Enable-SCVMHost

Restores a virtual machine host in maintenance mode to full service.

Description

The Enable-SCVMHost cmdlet restores a virtual machine host in maintenance mode to full service as a host managed by System Center Virtual Machine Manager (VMM). 

Enable-SCVMHost supports any type of host managed by VMM, including Hyper-V hosts, VMware ESX hosts, and Citrix XenServer hosts.

When you use Enable-SCVMHost to restore a host to full service, VMM automatically restores some capabilities but requires you to perform certain actions manually.

VMM automatically re-enables the following items:

- Creation of virtual machines on the host.
- Migration of virtual machines to the host.
- Host ratings for the host.

VMM also automatically refreshes the host to its current state.

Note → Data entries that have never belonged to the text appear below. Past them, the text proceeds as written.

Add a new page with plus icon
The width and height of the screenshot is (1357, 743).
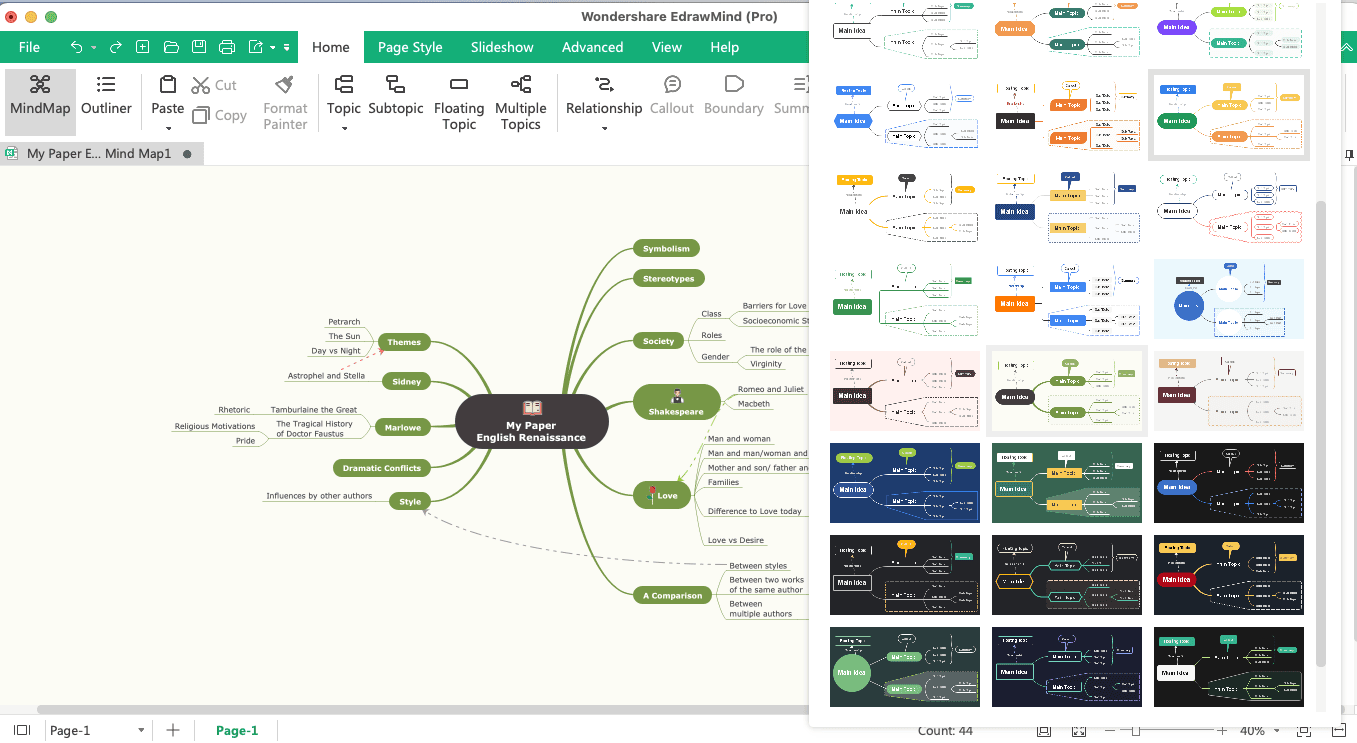pyautogui.click(x=173, y=731)
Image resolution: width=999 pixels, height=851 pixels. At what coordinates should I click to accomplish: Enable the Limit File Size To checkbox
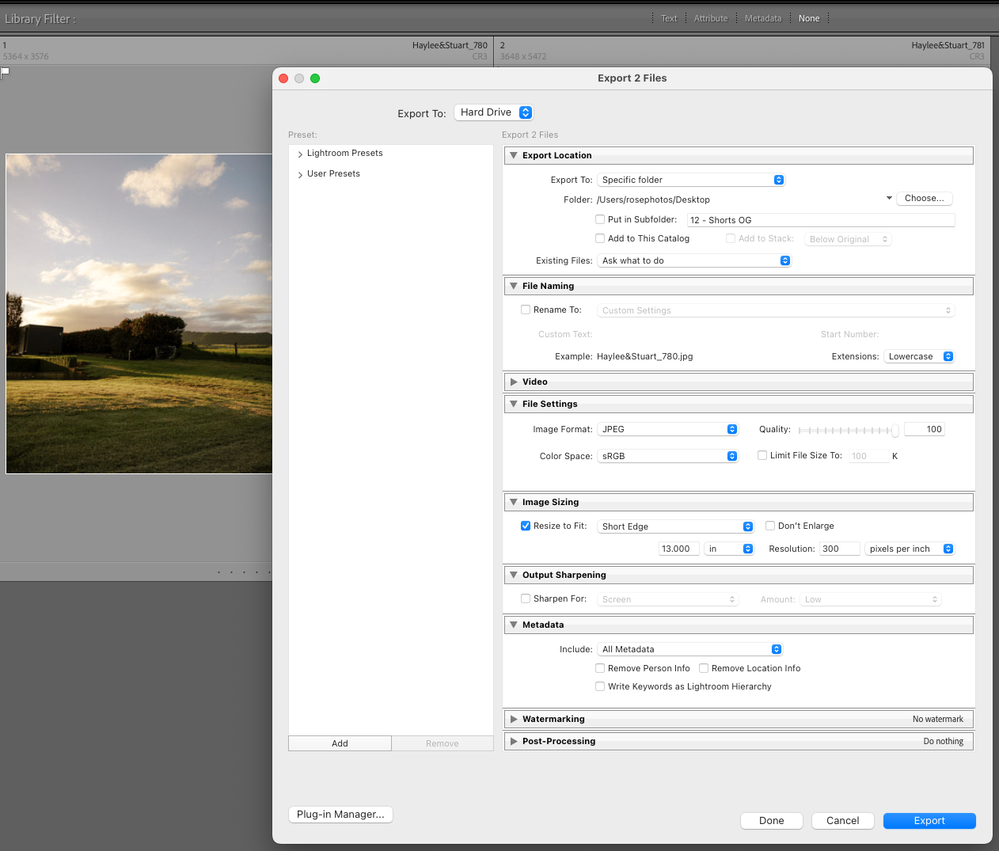762,456
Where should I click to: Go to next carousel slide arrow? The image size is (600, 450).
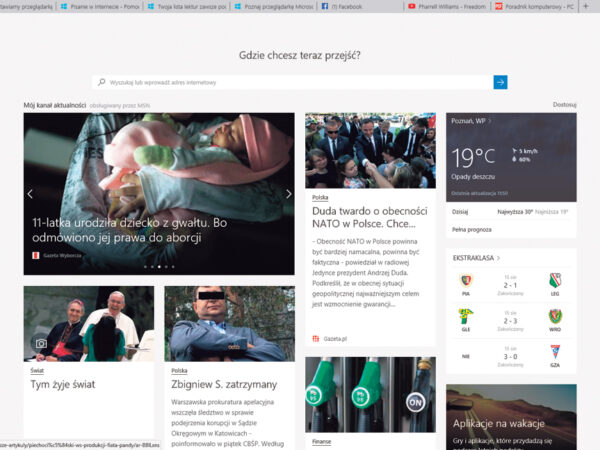pos(289,194)
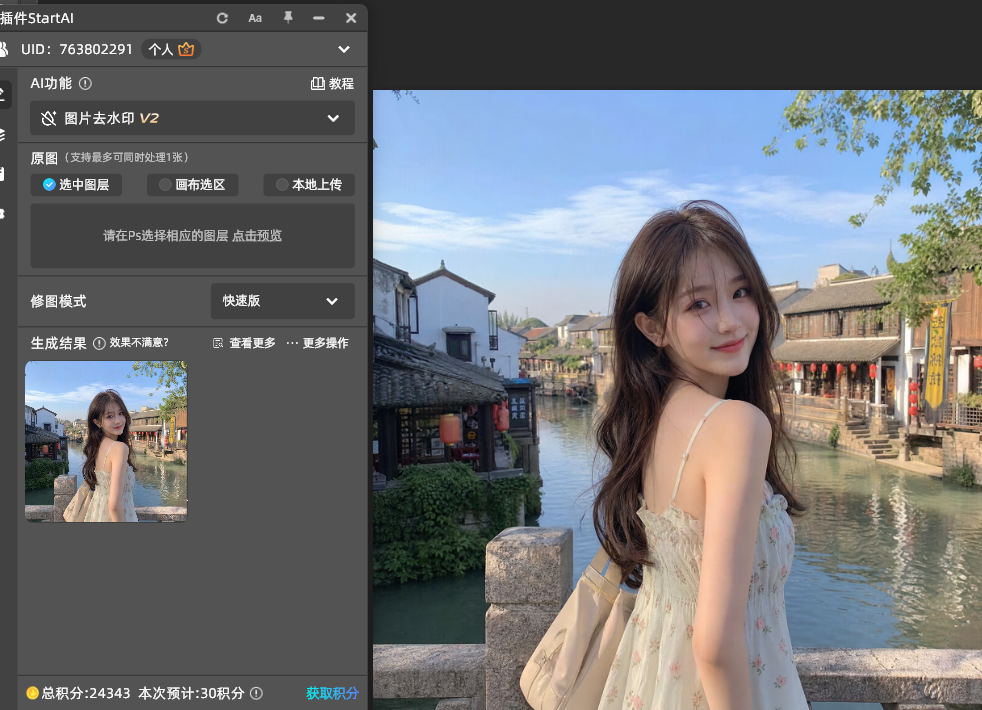
Task: Click the layer preview box 点击预览
Action: [192, 236]
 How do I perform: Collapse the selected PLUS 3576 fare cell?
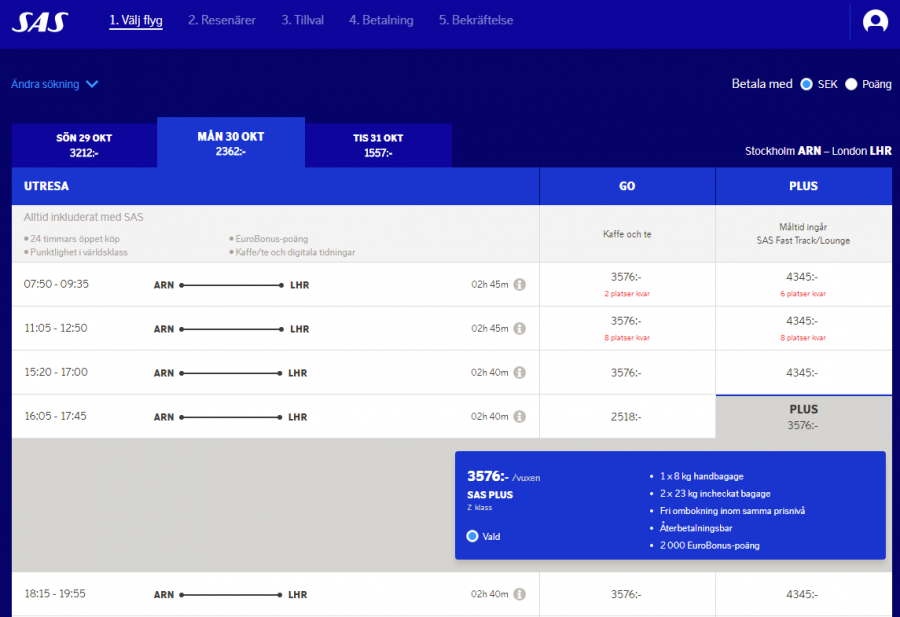(x=803, y=417)
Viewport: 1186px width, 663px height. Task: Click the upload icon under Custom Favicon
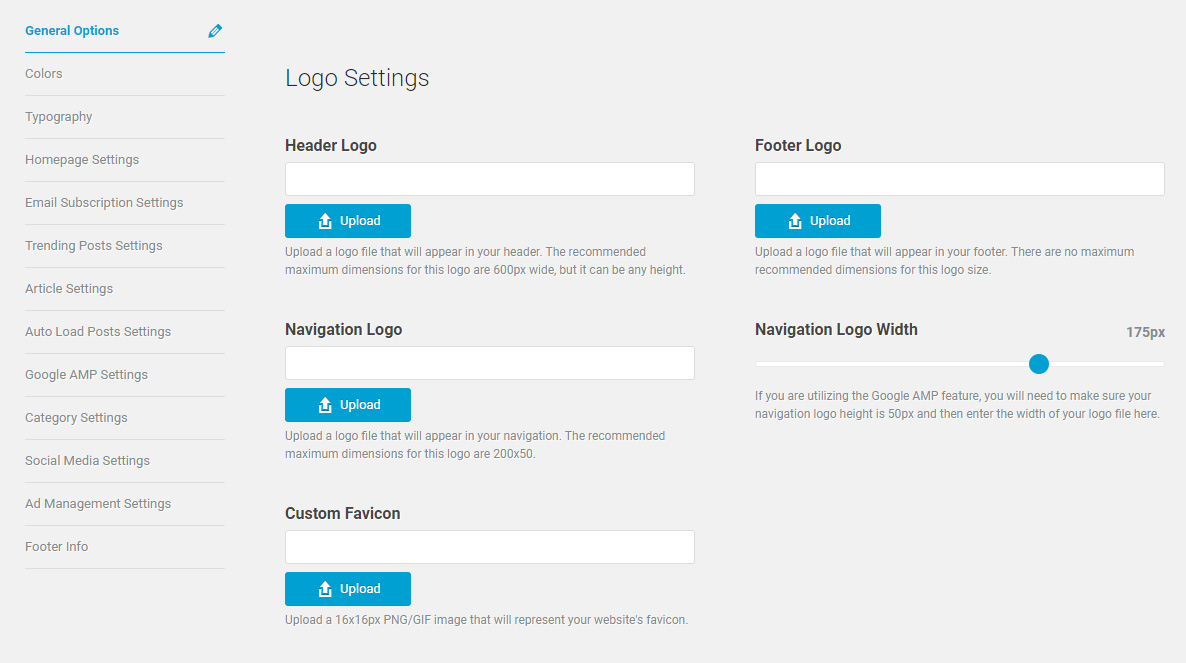(x=325, y=589)
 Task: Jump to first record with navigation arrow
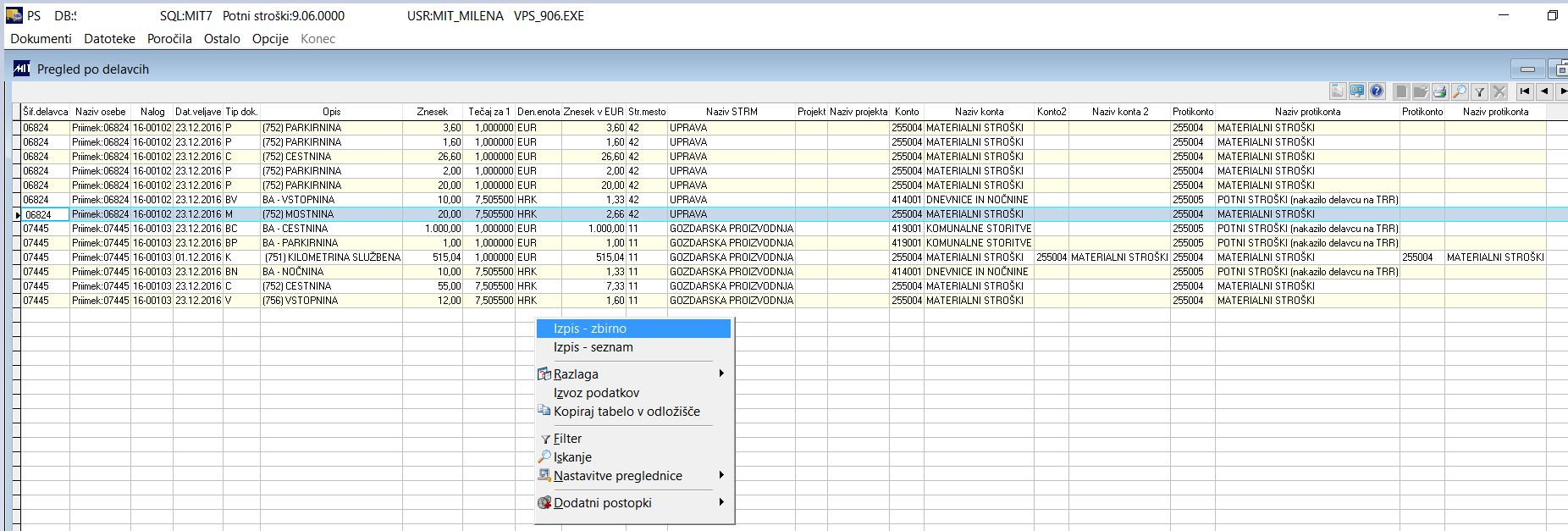(1525, 91)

You must manually restart any virtual machines that are in a saved state on a standalone host. For hosts that are a node in a host cluster, you must manually restart the virtual machines and manually move any migrated virtual machines back to this node that you migrated to another node when you placed the host into maintenance mode.

For more information about Enable-SCVMHost, type: "Get-Help Enable-SCVMHost -online".

Parameters

VMHost

Required? true
Accept Pipeline Input? true (ByValue)
Position? 0
Specifies a virtual machine host object. VMM supports Hyper-V hosts, VMware ESX hosts, and Citrix XenServer hosts. 

For more information about each type of host, type: "Get-Help Add-SCVMHost -detailed". See the examples for a specific cmdlet to determine how that cmdlet uses this parameter.

JobVariable

Required? false
Accept Pipeline Input? false
Position? named
Specifies that job progress is tracked and stored in the variable named by this parameter. 

PROTipID

Required? false
Accept Pipeline Input? false
Position? named
Specifies the ID of the PRO tip that triggered this action. This allows for auditing of PRO tips.

RunAsynchronously

Required? false
Accept Pipeline Input? false
Position? named
Indicates that the job runs asynchronously so that control returns to the command shell immediately. 
A host that you put into temporary maintenance mode is different from a host that you designate as a maintenance host. A maintenance host is a host that you dedicate for virtual machine maintenance tasks, such as the following tasks:

  - Patching stored virtual machines and templates.
  - Staging scripted virtual machine creation before you move the virtual 
	machines into your production environment.

Examples

1: Restores the specified host to service.
PS C:\> $VMHost = Get-SCVMHost -ComputerName "VMHost01"
PS C:\> Enable-SCVMHost -VMHost $VMHost
The first command gets host object named VMHost01 and stores the object in the $VMHost variable.

The second unblocks virtual machine creation operations on the host stored in $VMHost, and includes the host in host ratings during placement. It also takes the host status out of "In Maintenance Mode" so that the next host refresh job will set the host status to its current state.